**Data for analysis**
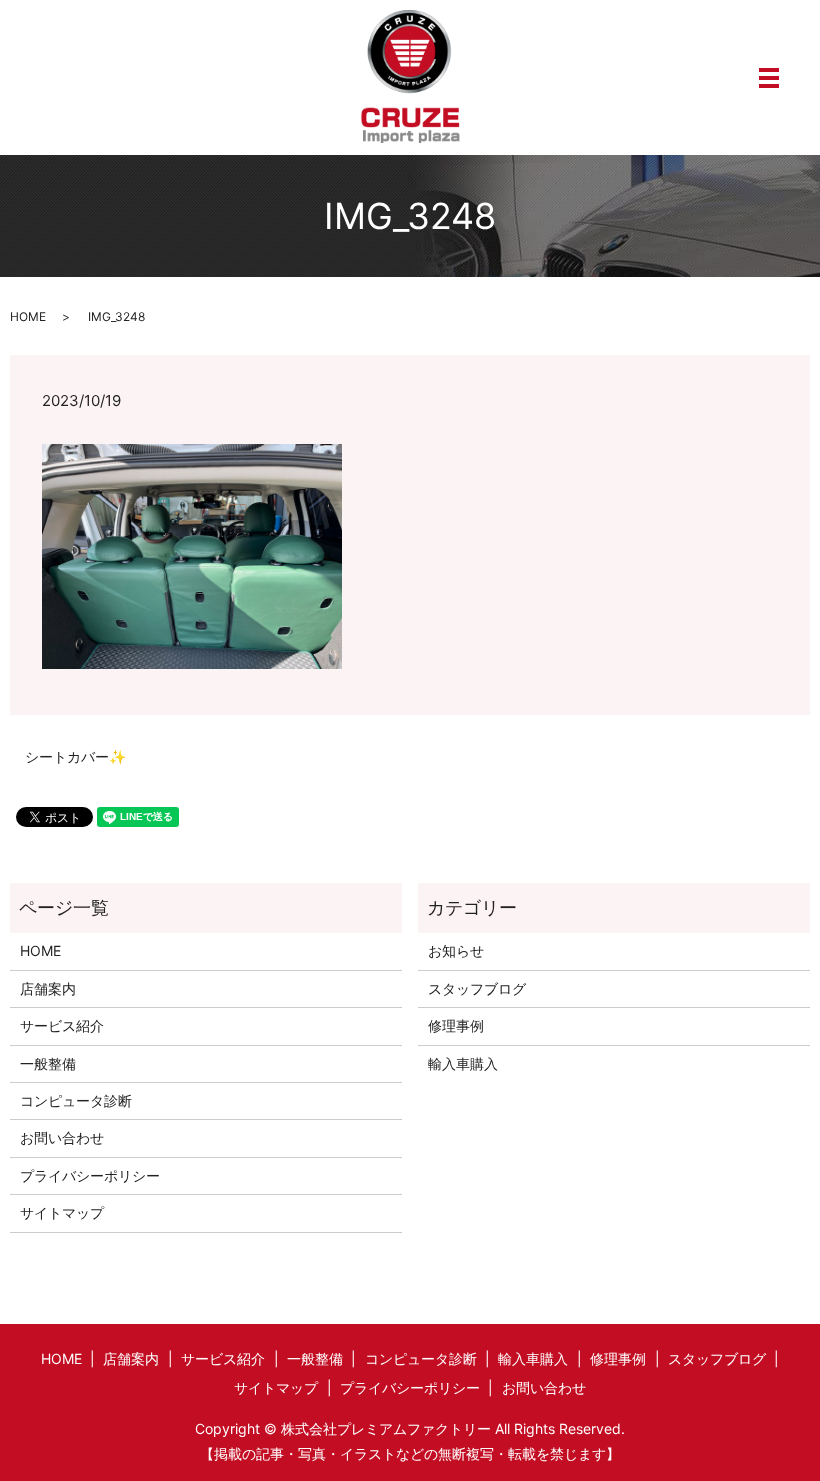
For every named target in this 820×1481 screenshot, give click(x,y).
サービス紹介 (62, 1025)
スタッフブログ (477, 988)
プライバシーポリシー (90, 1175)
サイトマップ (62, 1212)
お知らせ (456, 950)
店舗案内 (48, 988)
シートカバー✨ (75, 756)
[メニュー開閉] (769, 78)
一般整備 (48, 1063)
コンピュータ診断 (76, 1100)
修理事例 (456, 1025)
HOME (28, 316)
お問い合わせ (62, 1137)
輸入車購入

**Work instructions**
Each entry above should be copied word for word, with the images omitted.

**Solution to this exercise**
For every named target in this 820×1481 screenshot, give click(x,y).
サービス紹介 (62, 1025)
スタッフブログ (477, 988)
プライバシーポリシー (90, 1175)
サイトマップ (62, 1212)
お知らせ (456, 950)
店舗案内 (48, 988)
シートカバー✨ (75, 756)
[メニュー開閉] (769, 78)
一般整備 (48, 1063)
コンピュータ診断 (76, 1100)
修理事例 (456, 1025)
HOME (28, 316)
お問い合わせ (62, 1137)
輸入車購入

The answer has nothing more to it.